Anita Desai’s In Custody takes place in India and follows the life of Deven Sharma, the main character and protagonist of the novel. Taking place between 1980 and 1999, the story details the massive upheaval in customs, attitudes, and culture that occurred in India during the post-colonial period of new independence.

Deven’s life replicates the broader social upheaval in India, as he lives an unhappy, conflict-ridden life with his wife, Sarla, and their young son. He works as a teacher and instructs students in Hindi literature, but the Urdu language, which is struggling to retain speakers, is his true passion.

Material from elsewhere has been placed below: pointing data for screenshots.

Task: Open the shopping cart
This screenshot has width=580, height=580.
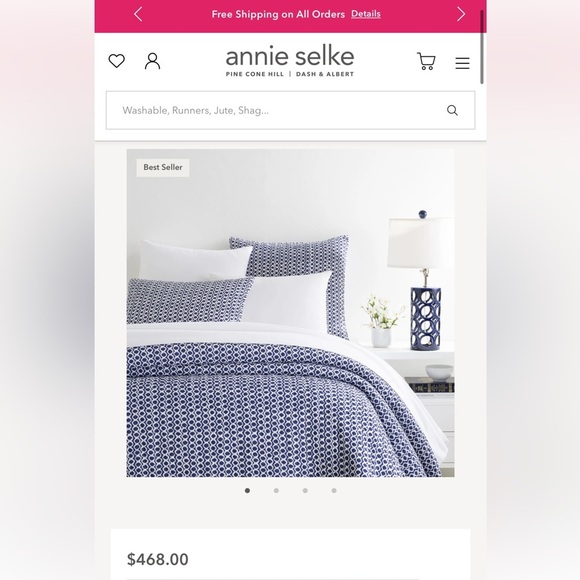Action: click(426, 61)
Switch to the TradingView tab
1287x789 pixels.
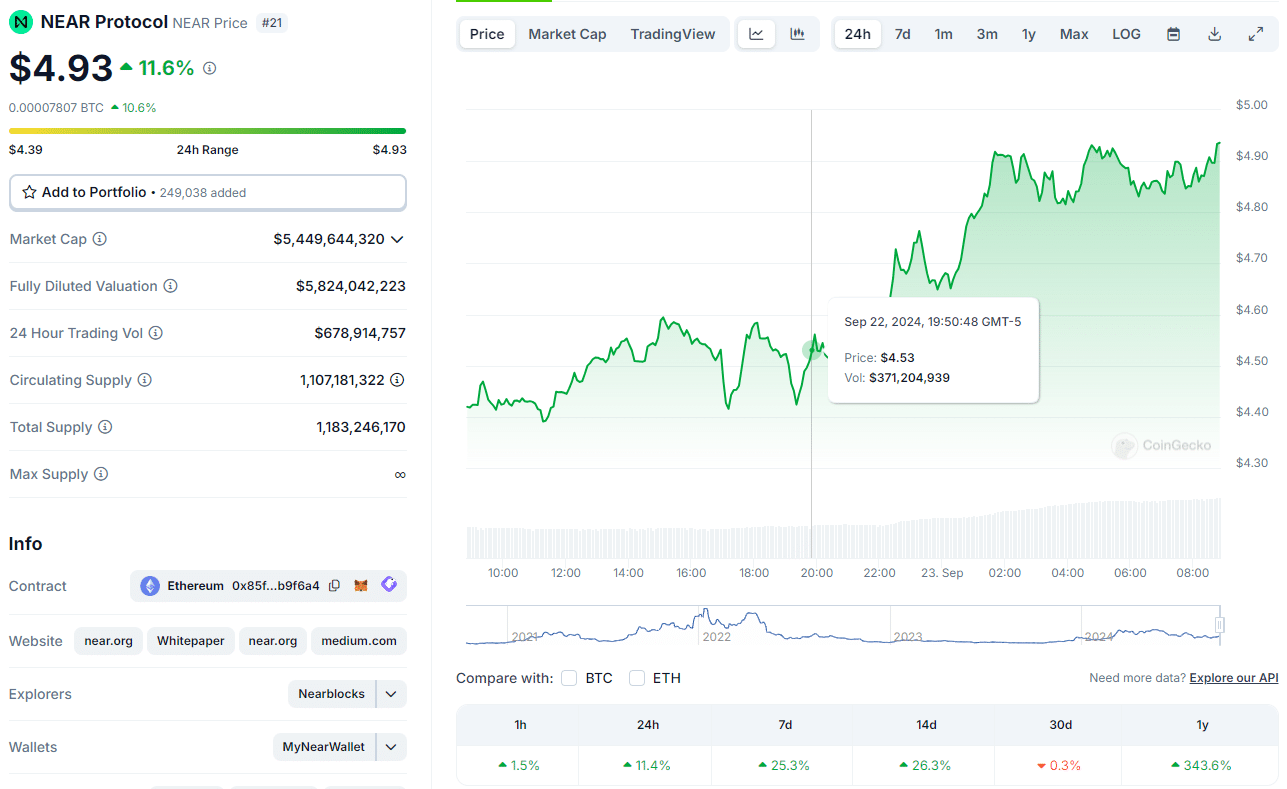pos(672,34)
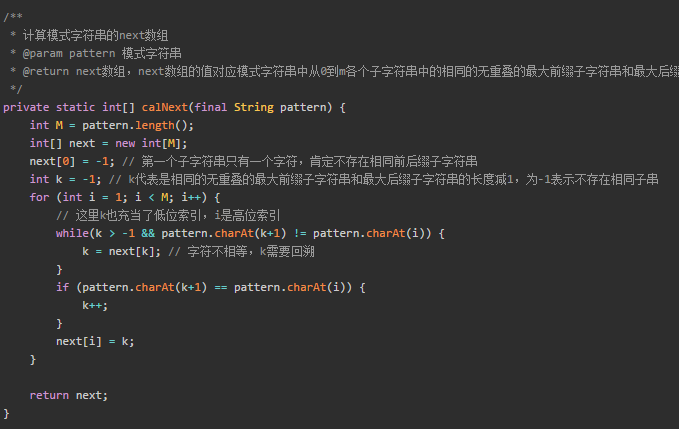Click the 'k++;' statement
Screen dimensions: 679x429
pos(95,305)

Viewing his life as a mirror for India’s struggle to define itself during the mid to late-twentieth century allows readers to see through the cracks in the failing caste system in India and other such social fractures. Deven, like his country, has settled. He has failed to become a writer of Urdu poetry but, similar to his countrymen, is still searching for a source of meaning in his life.

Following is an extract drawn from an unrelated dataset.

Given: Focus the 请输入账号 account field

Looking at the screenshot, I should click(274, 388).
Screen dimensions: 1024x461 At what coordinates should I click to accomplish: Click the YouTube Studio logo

His life is mundane but consistent until something wonderful and unexpected happens: Nur, a famous Urdu poet who lives in Delhi, invites the teacher to travel to Delhi and interview him. Though wary of the involvement of his shifty friend Marad in this opportunity, Deven is ecstatic and intrigued by the possibility of fulfilling his dream. However, when he gets to the big city, he is appalled by how disgustingly dirty it is. As he climbs his way up the many stairs leading to Nur's home, Deven's misgivings fade away, and his spirits begin to soar. The author uses this scene to suggest upward mobility in much more than physical terms.

When Deven finally meets Nur, he gets the worst surprise of his journey. As often happens in life, talent and fame do not naturally lead to happiness. Nur is old and lives in a messy, run-down home; his mind is going, and misery surrounds him. Though initially taken aback, Deven resolves to help Nur, whose work he has long admired. Deven decides to memorialize the poet's words by recording them on tape. Nur initially resists this proposal, telling Deven to give up and accept that Urdu will soon be a dead language. Nur's wife and the others hanging around him demand that Deven pay for the chance to interview Nur, which Deven struggles to do. Meanwhile, Sarla becomes angry that her husband is away, and Deven's colleagues assume he is having an affair in Delhi. 

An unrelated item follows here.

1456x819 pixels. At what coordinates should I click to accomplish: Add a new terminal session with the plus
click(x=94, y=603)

The trip sparks drama in Delhi and at home, and Deven seems to leave Delhi discouraged and unfulfilled, yet he soon realizes that he and Nur are similar. Although their lives are different, they are both caretakers of the past, members of an exclusive group passionate about preserving Urdu, India, and the beauty of the complex past. As he returns home, worried about facing his wife, his colleagues, and his boss, Deven realizes that he has a hand in the future, leaving him feeling hopeful and empowered. Perhaps events did not unfold as he wished. Perhaps Urdu is a dying language. Regardless, he has agency and can act to preserve the language and poetry he loves.

This novel reflects the reality that many Indians, especially those among the lower classes, may have expected dramatic improvements in their lives following the social change and modernization of twentieth-century India. Like them, Deven has great expectations when he sets out for Delhi—yet possibly the most redeeming feature of his trip is that he manages to get Nur's words on tape. Ultimately, this story does not discourage a search for the better things in life, but it reminds us not to expect too much, for disappointments and change will always happen.